I'm curious - did you ever talk to him? What was the outcome?
I so wish I had been around four years ago to help you answer this... everything has long been resolved by now. As a "what if," however, what if the girl was paralyzed? Oh, well then dad would have to bathe her, though not necessarily be naked himself. Here is a book review from Amazon, perhaps a copy would be in order for future relationships: The Naked Child: Growing Up Without Shame is a wonderful reference for nudist families and parents, and those who are interested in the subjects of nudity and its effects on children's development. The authors present a lot of academic research study summaries to support their conclusions, and also include a number of anecdotal interviews. I feel that, at times, the anecdotal material is kind of contrived, but, overall, it gives the conclusions drawn (namely, that children's exposure to social nudity is not only not harmful, but is generally beneficial) a more "personal" ring to them. I've owned this book for many years, and I still frequently use it when compiling research on the topic myself.
It has never been acceptable for a young girl to see a grown mans penis. I would talk to the girl about it and ask her how she feels about it...it cant make her comfortable, and I dont care what he says. I dont see that as innocent. She doesnt need his help showering, and if she does need help washing her hair, he can help her without exposing himself to her. I think its one thing to teach a child to be comfortable with their own bodies, but that comes from a parent of the same sex. Would it be weird for a mother to be showering with her 8 yr. Old son? Yes, that is equally inappropriate. Does her mother know he showers with her daughter? If she doesnt, she should.
I'm not a father but weighing the situation it's not a good idea that the father will take a shower with his daughter. Maybe the father has a relationship with her daughter or what we called incest. Better check it out.
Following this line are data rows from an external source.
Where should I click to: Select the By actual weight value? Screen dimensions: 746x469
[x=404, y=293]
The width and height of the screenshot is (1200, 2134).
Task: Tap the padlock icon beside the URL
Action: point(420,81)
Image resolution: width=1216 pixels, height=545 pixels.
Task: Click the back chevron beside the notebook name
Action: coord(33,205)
I'm not a dad, I'm a girl, you see.
But I would definitely be alarmed at the sight of a dad walking around naked in the full view of his daughters.
I also wouldn't just vomit to see him taking a bath with one of his daughters. Perhaps, no, certainly, I would even call the police and ask them to look into a possible incest. I do not think I'd be overreacting if I'd do these things.
The daughters are really young and I feel that it's the responsibility of adults to protect them.
If it turns out that incest is not happening, then good. But I definitely cannot have a relationship with a man like that.
This is my two cents. You can agree or disagree with me. Just the same, I really hope everything would turn out OK in your household.
Thanks guys. But the worst part is he insists its normal and that he's done that with both his daughters whilst he was married to their mother. I've never even thought of such a thing until I witnessed it..
If you were in the U.S. you both be headed to jail within an hour, since we know who you are.
maybe he's a pathelogical liar or a psychopath or a man who was molested . hello?
This sounds like a very dangerous situation. He may be abusing the girls sexually and teaching them that it's completely normal. I would be very concerned for the girls' safety...
This kind of behavior is wrong and not acceptable. A grown man should not be doing those things at anytime. Try talking to him about his behavior and tell him if he continues to shower with his child, you will be forced to call the authorities. A child should not be exposed to genitals. Who knows what he is doing when you are not around? Safety first... otherwise you risk the child's development and possibly their life. Abused children often don't know they are being abused and will believe it is normal behavior. They learn to accept it and in later life, they often get into abusive relationships.
I came from a conservative family. My parents taught me good values and how to respect people who are older than me. In your husband's case, it is improper to walk in front of her daughter naked or go shower with her. Though we say, the girl is 8 years old, still, the fact that he is "naked" is not an acceptable thing to do. You know what? I'm beginning to think that your husband is a paedophile. Sorry to tell that. But I think he is. A true father would not think to do such thing to his daughter even if we say that she is just 8 years old.
Yeah. It's really weird. I suggest that you talk to your husband and tell him what you feel about it. He should be his daughter's role model in good values!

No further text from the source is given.